O ENEM que provocou minha transformação é o mesmo que me permitiu adentrar mais uma vez a Universidade Federal da Paraíba, dessa vez no curso de Pedagogia, em 2016. Sendo assim, eu já me afirmava feminista e buscava iniciar meus estudos que aproximavam educação e questões de gênero. Resolvi aprofundá-los em 2018, o que foi possível graças ao meu título de graduada em Direito, ao ingressar no Programa de Pós-Graduação em Educação e na Linha de Pesquisa dos Estudos Culturais da Educação, podendo hoje estar concomitantemente como discente de graduação e de mestrado.

Foi com minhas leituras a respeito da Teoria Feminista que passei a ver que a forma com que fui tratada no Ensino Médio tinha totalmente uma dimensão de gênero. Foi assim que percebi as desigualdades de gênero na minha experiência escolar e em outras dimensões da minha vida. Passei a olhar para o mundo e para minhas vivências através das lentes feministas e confesso que fui completamente afetada e conquistada.
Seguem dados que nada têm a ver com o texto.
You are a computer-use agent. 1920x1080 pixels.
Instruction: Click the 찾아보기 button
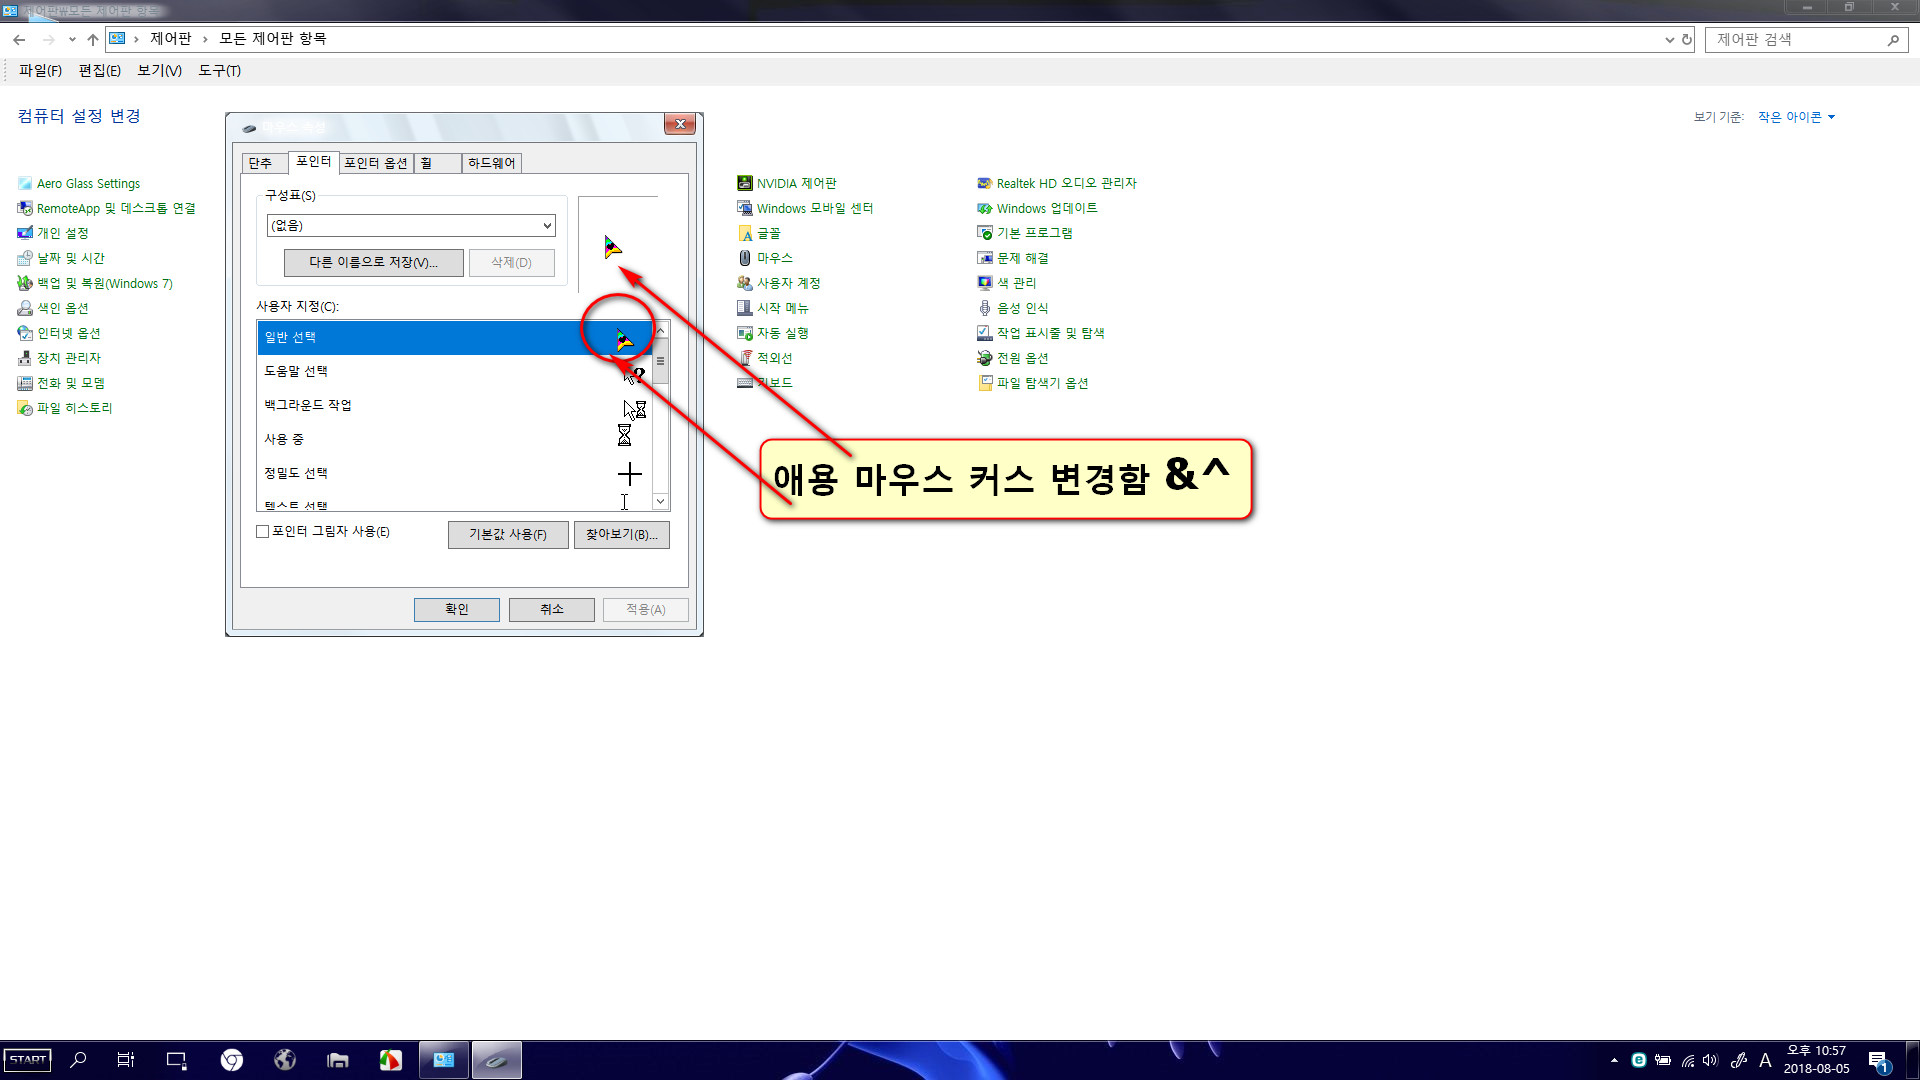click(x=621, y=533)
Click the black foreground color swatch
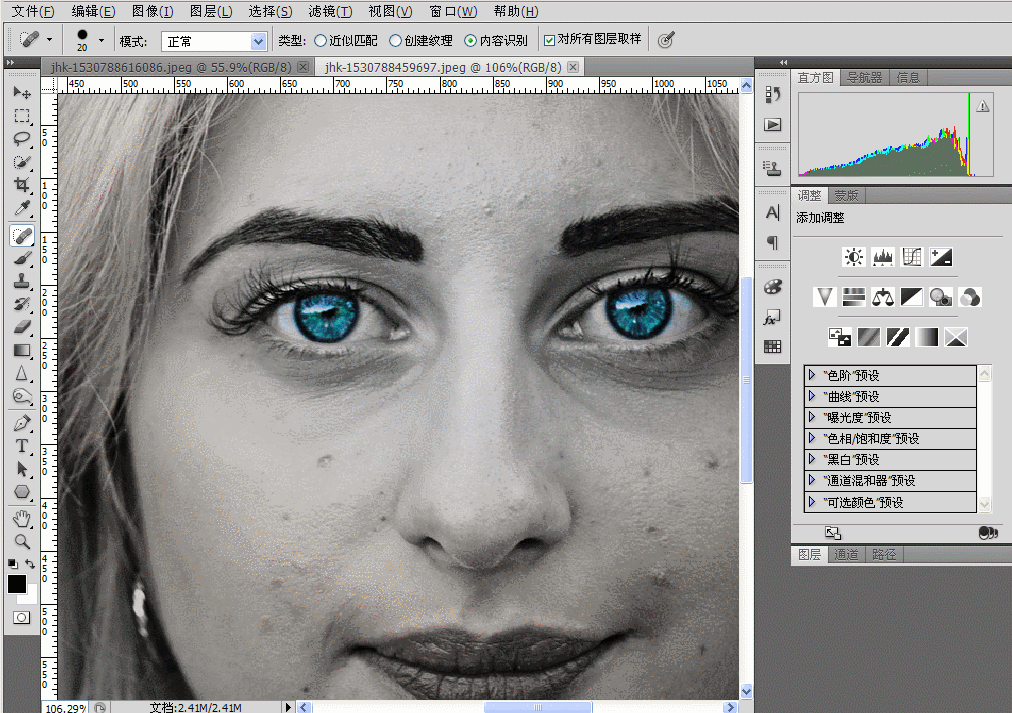This screenshot has height=713, width=1012. (17, 584)
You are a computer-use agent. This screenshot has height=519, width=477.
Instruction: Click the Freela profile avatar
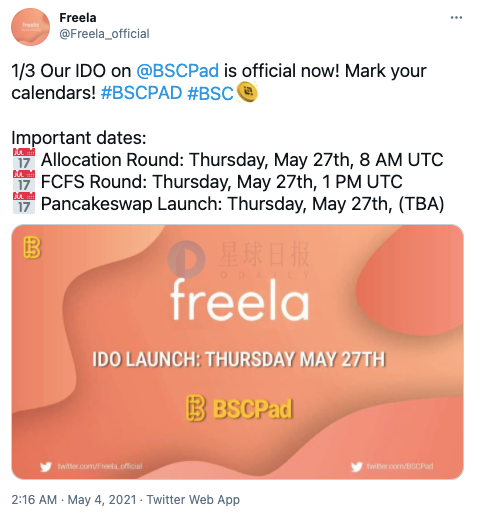point(30,27)
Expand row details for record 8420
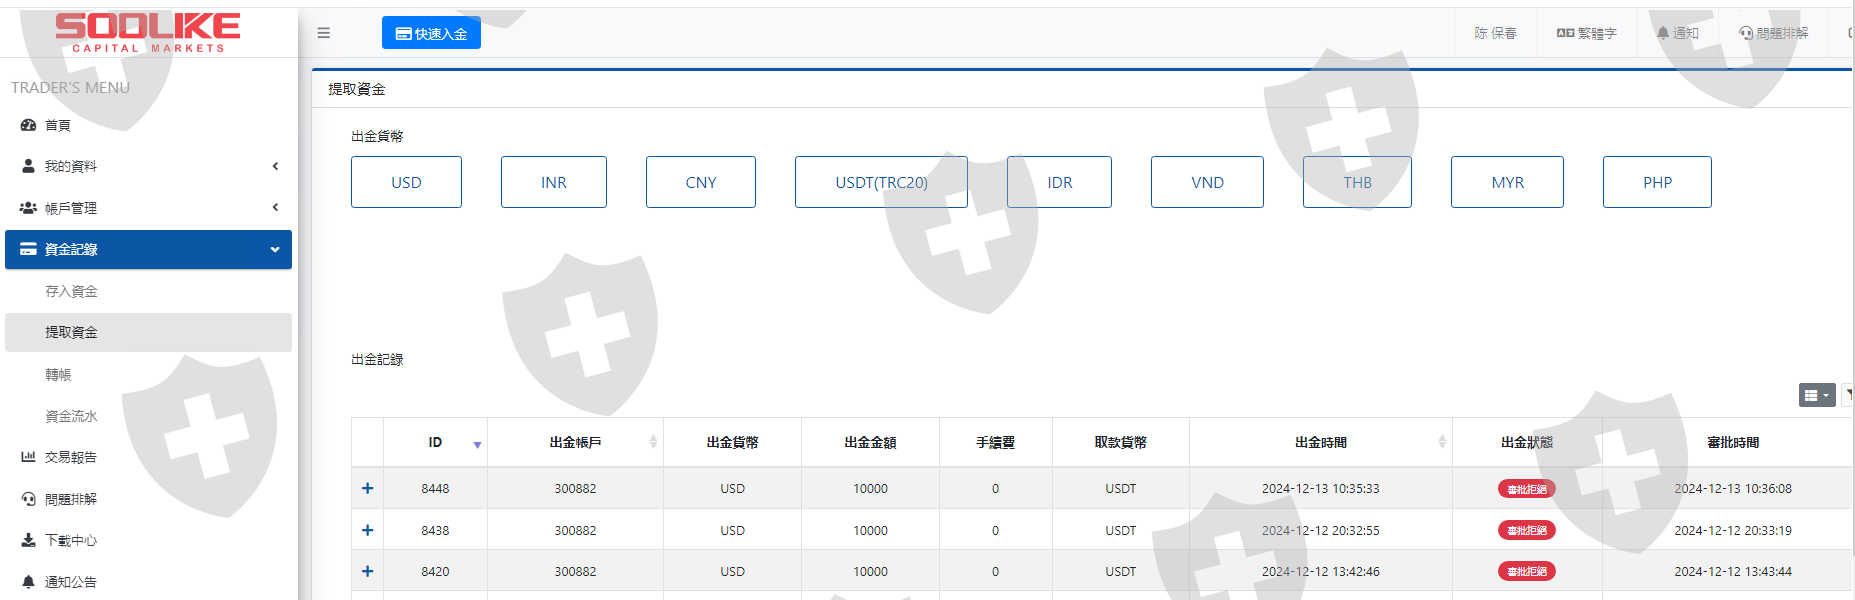Image resolution: width=1855 pixels, height=600 pixels. point(367,571)
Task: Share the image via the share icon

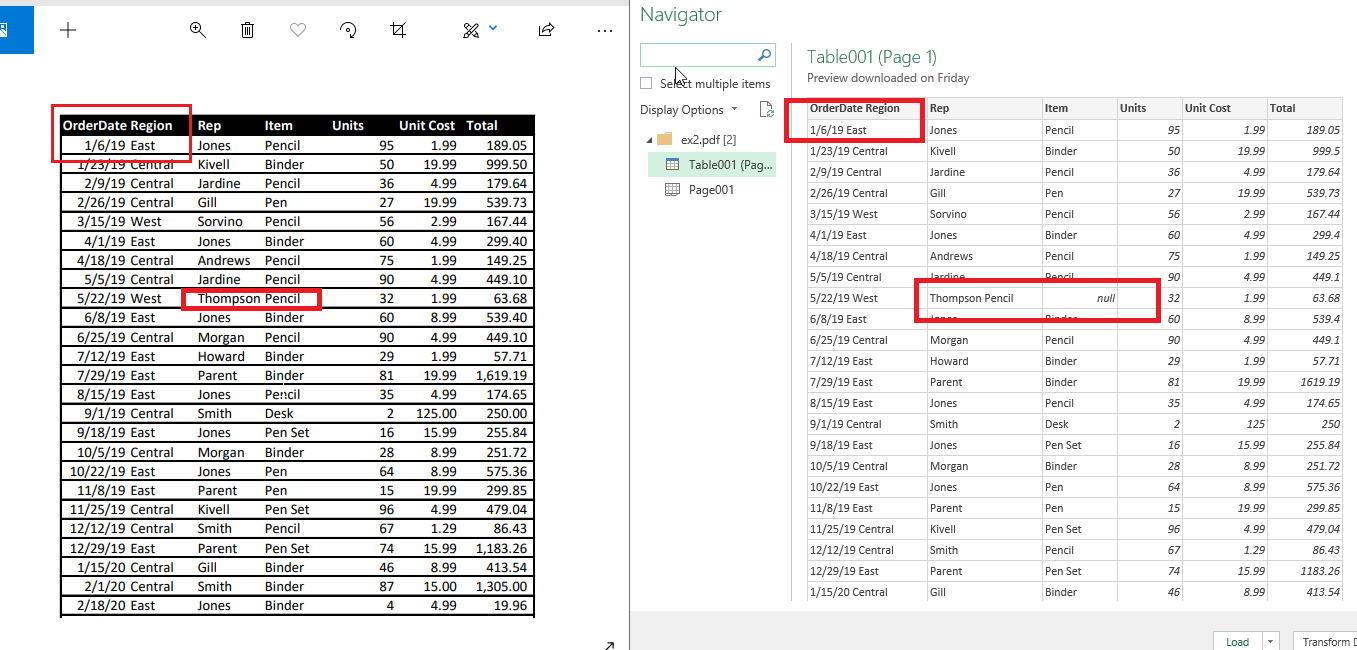Action: (x=546, y=30)
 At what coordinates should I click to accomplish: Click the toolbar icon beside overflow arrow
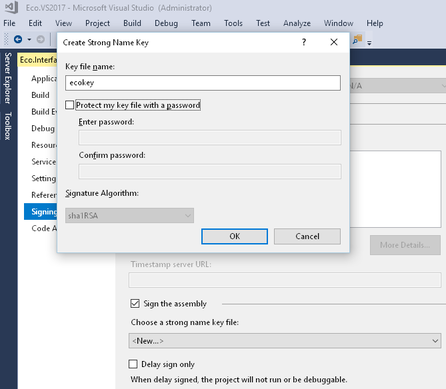point(357,40)
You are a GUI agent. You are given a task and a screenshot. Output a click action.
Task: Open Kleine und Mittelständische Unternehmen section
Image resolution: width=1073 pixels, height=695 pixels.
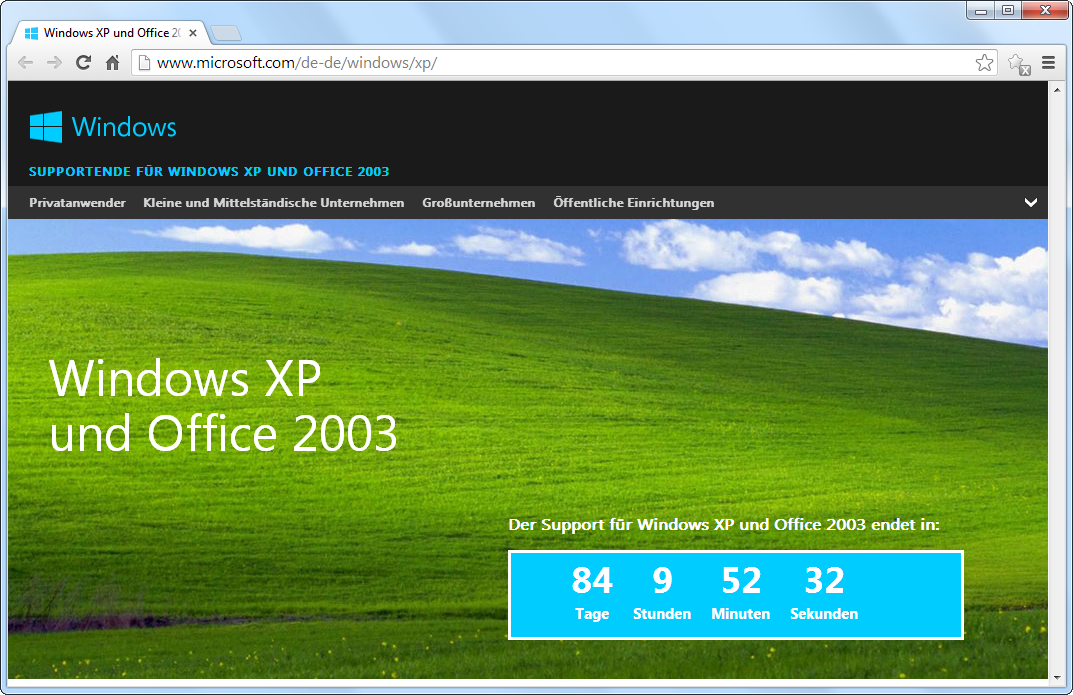point(273,203)
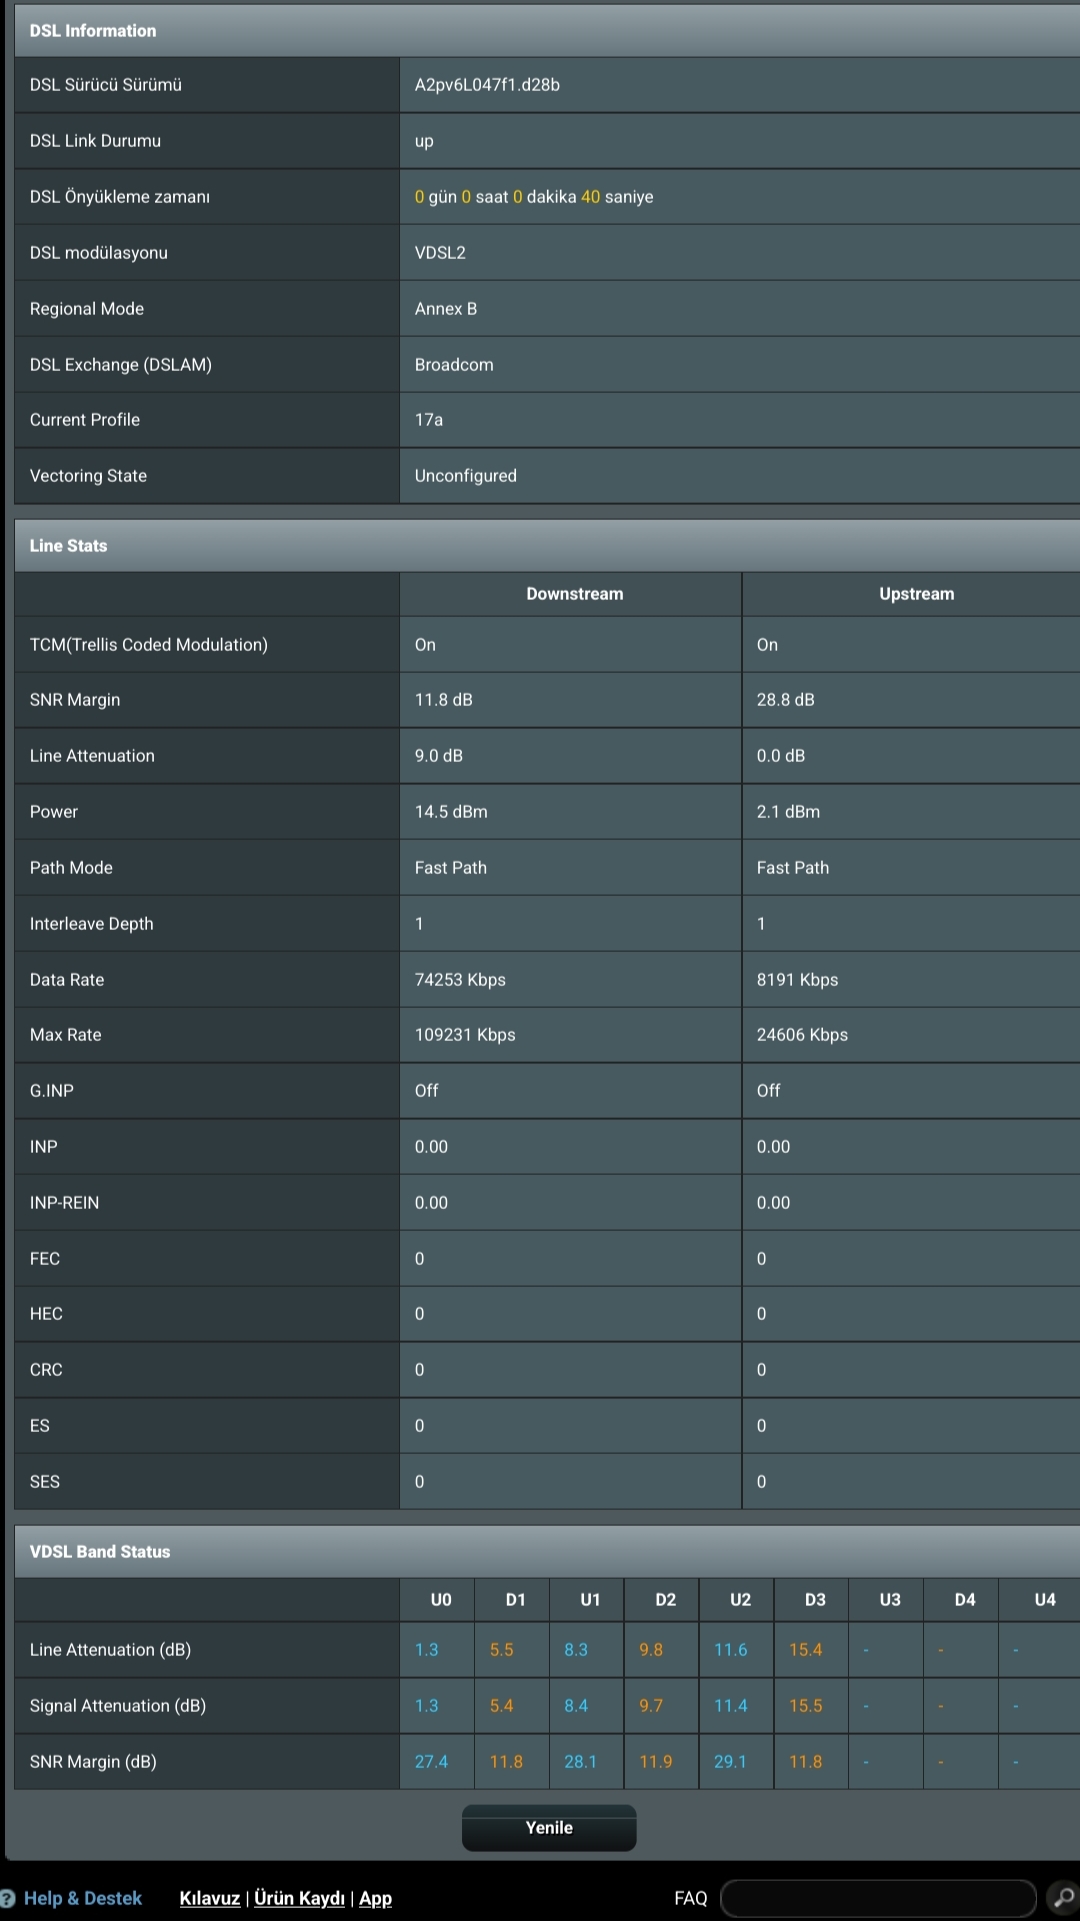Click the Help & Destek question icon
This screenshot has height=1921, width=1080.
tap(7, 1898)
Comecei a perceber que essa luta também era e é minha.

A frase de Simone de Beauvoir introduziu-me, assim, em um mundo novo que ultrapassa a abstração teórica. Ao aproximar-me dessas discussões, constatei que tornar-se feminista envolve um engajamento muito superior a uma mera filiação teórica. Exige transformações de posturas, pensamentos, falas, planos. É algo que se materializa na carne, no corpo, no dia-a-dia. Tornar-me feminista aconteceu no decorrer da minha experiência sem ao menos eu me dar conta que assim eu era. E assim aconteceu. Quanto mais eu lia sobre, mais a identificação acontecia. Apesar de a minha vivência não ter provado dos mais graves e obscuros dissabores do significado de ser mulher, a experiência de me silenciar fez-me curiosa, imaginando: se na minha sala de aula existisse um/a professor/a feminista, como teriam sido diferentes tantas outras coisas em minha vida!

Diante disso, decidi-me por estudar feminismo, gênero em suas aproximações com a educação para, assim, poder contribuir com a gênese de uma sala de aula diferente daquelas que tenho em minhas lembranças. Ser uma educadora feminista é acreditar em um futuro em que vozes femininas sejam ouvidas e respeitadas, quando todas as vozes têm, em princípio, real e igual valor.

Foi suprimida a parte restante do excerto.